The request.
Using the passage below on magic and places of power, decide whether each statement agrees with it, and quote the words that settle each one. 1. Disenchanted suburbs are the historical norm. 2. Shrines to saintly Muslim dead spread widely. 3. Under the worldview described, agriculture falls outside occult science.

Selected extract.
%%

Why do some landscapes have more magic than others? How do places of power come to be? And how may they be safely navigated and profitably utilized?
When studying human — and nonhuman — pasts and presents, the modern, “disenchanted” historian usually fails to grasp just how differently place was and is experienced in non-industrial societies. But the demagicked deadzones of suburbia, far from being the rule, are a historical aberration. Our species has divined, chased, built and harnessed the occult and the sacred across landscapes physical and imaginal for many millennia; it is unlikely to stop doing so anytime soon.
Islamdom here is no exception: it inherited at its birth a wealth of sacral sites across vast tracts of Afro-Eurasia — then riddled those tracts with millions more over the last millennium. Shrines to the saintly Muslim dead proliferated, remapping the world; philosophers asserted and poets sang the continuity of the physical, the imaginal and the spiritual, remapping the soul. And occult science for most was simply good science, productive of new technologies for tapping the physical-imaginal realm to spiritual, political and economic advantage. According to this worldview, even that earthiest of all sciences, agriculture, must be considered occult, and divinatory disciplines like geomancy and metalwitching of obvious use for terrestrial concerns like war and mining.

%%

Information provided.
%%

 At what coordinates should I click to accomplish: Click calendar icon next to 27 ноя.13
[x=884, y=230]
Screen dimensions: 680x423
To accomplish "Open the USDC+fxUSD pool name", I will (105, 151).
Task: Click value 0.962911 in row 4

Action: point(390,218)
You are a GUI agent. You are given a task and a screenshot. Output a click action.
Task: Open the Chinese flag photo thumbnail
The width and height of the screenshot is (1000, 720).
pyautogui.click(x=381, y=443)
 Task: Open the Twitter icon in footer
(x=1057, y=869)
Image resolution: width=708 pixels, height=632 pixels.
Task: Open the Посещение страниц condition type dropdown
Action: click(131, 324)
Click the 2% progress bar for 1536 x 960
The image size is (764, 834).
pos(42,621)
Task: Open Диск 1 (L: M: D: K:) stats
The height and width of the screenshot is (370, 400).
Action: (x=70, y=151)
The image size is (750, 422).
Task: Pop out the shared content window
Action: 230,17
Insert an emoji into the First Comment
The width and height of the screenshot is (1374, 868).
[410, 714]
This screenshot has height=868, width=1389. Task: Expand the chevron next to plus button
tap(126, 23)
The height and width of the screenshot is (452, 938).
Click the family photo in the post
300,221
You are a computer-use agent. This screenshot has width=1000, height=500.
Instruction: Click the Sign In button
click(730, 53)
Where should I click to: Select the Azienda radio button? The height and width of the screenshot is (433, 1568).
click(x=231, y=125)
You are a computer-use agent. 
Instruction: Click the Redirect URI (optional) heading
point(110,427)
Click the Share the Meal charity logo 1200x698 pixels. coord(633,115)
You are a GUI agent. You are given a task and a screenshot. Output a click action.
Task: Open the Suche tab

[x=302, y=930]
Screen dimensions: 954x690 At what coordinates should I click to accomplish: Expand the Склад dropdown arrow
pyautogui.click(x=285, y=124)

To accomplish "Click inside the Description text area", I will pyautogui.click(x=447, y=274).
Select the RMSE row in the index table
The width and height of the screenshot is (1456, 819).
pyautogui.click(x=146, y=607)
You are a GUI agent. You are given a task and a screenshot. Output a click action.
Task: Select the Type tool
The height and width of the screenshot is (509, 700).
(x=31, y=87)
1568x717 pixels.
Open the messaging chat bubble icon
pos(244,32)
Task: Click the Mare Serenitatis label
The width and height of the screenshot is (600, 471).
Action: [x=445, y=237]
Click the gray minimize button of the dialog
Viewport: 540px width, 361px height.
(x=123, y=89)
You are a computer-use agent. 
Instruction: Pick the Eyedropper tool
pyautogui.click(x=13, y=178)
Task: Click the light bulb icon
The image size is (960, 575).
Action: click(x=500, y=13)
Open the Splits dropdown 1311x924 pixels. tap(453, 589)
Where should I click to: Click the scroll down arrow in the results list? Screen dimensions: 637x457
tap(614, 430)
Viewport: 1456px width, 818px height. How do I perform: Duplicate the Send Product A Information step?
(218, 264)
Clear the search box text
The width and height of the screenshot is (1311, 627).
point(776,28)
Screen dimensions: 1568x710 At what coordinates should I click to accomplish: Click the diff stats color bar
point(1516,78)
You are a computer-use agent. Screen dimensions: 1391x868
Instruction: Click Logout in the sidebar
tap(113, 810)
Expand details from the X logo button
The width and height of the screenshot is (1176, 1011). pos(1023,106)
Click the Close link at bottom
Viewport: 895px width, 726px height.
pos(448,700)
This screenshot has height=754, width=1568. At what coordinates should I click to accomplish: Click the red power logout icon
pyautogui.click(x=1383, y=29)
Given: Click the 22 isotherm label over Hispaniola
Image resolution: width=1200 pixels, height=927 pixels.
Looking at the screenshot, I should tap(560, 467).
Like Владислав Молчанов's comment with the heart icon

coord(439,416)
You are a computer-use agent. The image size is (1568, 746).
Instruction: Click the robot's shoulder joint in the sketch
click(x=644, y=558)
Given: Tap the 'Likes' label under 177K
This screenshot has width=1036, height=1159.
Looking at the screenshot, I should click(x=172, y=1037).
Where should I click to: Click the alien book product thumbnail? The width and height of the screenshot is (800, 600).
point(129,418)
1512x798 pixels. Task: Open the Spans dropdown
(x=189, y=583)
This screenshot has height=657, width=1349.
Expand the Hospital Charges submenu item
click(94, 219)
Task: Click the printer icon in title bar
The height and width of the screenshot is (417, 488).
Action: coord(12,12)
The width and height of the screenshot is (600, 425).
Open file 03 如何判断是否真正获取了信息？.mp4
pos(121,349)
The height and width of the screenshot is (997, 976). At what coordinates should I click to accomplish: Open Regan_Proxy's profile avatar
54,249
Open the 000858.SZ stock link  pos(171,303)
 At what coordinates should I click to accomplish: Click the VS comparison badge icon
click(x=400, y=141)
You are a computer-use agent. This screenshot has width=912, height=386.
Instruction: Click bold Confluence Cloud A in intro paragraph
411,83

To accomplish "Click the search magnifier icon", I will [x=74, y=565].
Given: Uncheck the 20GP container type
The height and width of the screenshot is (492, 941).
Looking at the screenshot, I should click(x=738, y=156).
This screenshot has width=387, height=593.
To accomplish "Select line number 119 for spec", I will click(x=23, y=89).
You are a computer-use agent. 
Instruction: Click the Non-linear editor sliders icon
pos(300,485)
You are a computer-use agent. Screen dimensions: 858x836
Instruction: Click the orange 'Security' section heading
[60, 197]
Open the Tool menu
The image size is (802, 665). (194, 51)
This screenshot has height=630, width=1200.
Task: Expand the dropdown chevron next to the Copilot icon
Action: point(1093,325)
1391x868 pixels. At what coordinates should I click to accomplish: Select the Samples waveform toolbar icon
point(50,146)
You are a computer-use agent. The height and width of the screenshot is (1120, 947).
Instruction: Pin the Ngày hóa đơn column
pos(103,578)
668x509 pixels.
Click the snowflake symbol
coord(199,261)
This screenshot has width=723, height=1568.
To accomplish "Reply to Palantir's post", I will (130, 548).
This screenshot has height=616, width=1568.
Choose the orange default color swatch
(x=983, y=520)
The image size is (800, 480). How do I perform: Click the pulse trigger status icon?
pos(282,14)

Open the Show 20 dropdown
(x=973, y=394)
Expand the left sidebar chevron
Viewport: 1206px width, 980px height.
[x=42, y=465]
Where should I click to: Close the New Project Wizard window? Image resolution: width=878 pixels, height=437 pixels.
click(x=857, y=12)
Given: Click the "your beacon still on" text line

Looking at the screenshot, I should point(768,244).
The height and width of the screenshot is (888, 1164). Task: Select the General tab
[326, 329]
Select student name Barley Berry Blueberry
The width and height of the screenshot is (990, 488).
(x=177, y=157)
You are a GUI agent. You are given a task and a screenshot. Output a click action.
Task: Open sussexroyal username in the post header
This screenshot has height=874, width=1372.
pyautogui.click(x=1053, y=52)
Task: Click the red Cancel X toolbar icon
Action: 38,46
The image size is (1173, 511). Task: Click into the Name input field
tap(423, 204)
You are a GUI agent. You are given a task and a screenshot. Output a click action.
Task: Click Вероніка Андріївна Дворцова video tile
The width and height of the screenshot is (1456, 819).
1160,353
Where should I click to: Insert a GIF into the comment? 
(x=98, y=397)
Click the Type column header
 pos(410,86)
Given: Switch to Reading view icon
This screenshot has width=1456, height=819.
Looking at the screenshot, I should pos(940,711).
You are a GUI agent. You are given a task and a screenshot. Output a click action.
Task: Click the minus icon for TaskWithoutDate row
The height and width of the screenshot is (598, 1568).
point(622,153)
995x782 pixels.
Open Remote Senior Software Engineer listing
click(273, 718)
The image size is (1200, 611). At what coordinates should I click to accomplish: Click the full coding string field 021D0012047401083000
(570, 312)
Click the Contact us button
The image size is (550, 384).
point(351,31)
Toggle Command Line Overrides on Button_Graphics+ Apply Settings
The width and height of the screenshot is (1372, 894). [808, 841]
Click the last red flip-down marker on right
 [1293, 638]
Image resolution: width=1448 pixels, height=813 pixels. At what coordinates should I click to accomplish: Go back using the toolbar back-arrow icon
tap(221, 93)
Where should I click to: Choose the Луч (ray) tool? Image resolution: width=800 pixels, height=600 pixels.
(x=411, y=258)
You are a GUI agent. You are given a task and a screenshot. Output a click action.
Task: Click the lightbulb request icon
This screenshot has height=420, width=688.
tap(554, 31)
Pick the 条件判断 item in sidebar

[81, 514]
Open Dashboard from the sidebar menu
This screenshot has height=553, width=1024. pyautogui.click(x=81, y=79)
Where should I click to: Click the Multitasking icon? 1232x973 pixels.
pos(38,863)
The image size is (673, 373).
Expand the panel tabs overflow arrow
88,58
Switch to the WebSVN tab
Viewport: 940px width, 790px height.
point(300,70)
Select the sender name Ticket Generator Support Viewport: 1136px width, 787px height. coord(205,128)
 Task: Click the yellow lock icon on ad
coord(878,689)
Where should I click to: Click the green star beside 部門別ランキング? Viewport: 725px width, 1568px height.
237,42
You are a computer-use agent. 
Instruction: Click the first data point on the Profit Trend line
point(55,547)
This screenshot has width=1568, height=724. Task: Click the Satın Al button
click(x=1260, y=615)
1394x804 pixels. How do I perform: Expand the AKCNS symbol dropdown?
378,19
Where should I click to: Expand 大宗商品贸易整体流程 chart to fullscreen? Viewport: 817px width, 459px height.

%%

Output below.
1. No: "the demagicked deadzones of suburbia, far from being the rule, are a historical aberration"
2. Yes: "Shrines to the saintly Muslim dead proliferated, remapping the world"
3. No: "even that earthiest of all sciences, agriculture, must be considered occult"